### In cosa consiste
Risponda brevemente alle domande seguenti sul testo dedicato al femminismo decoloniale.
1. Tra quali due realtà il femminismo decoloniale esamina il rapporto?
2. Oltre che tra uomo e donna, tra chi sussistono la dominazione e la disparità?
3. Da quale prospettiva sono scaturiti i movimenti del cosiddetto femminismo bianco?

### Estratto della pagina
- - -

Femminismo decoloniale: perché senza non si fa il femminismo

Il femminismo decoloniale è un approccio politico, culturale e teorico che sottopone a disamina il rapporto che intercorre tra il patriarcato e il colonialismo, con particolare risalto alle forme di oppressione subite dalle donne, dalle persone non binarie e dalle minoranze (con riferimento soprattutto alle persone afrodiscendenti, appartenenti alle comunità indigene e site nel Sud globale). Vediamo di che cosa si tratta nel dettaglio.

La dominazione e la disparità non sussistono solo tra uomo e donna, ma anche tra donna e donna. Basti pensare al cosiddetto femminismo bianco, confluito in movimenti e lotte per l’emancipazione e la parità di genere scaturiti dalla medesima prospettiva: quello delle donne bianche, appunto.

Una risposta e, quindi, una soluzione a questo punto di vista, però, c’è: il femminismo decoloniale. Vediamo di che cosa si tratta nel dettaglio, quali sono le sue caratteristiche e quali le sue maggiori esponenti, in Italia e nel mondo.

Cosa significa femminismo decoloniale?

Il femminismo decoloniale è un approccio politico, culturale e teorico che sottopone a disamina il rapporto che intercorre tra il patriarcato e il colonialismo, con particolare risalto alle forme di oppressione subite dalle donne, dalle persone non binarie e dalle minoranze (con riferimento soprattutto alle persone afrodiscendenti, appartenenti alle comunità indigene e site nel Sud globale).

- - -

### Dati
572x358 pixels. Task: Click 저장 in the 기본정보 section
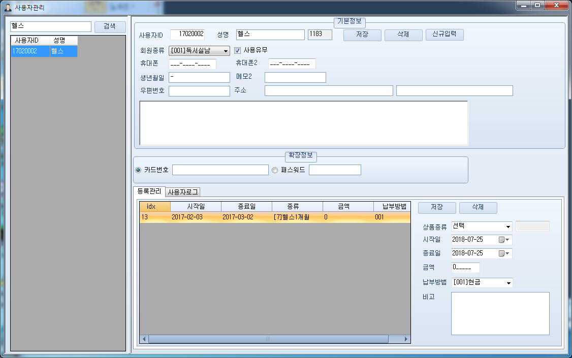[362, 35]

- - -

### Esercizio svolto
1. Tra il patriarcato e il colonialismo.
2. Tra donna e donna.
3. Dalla prospettiva delle donne bianche.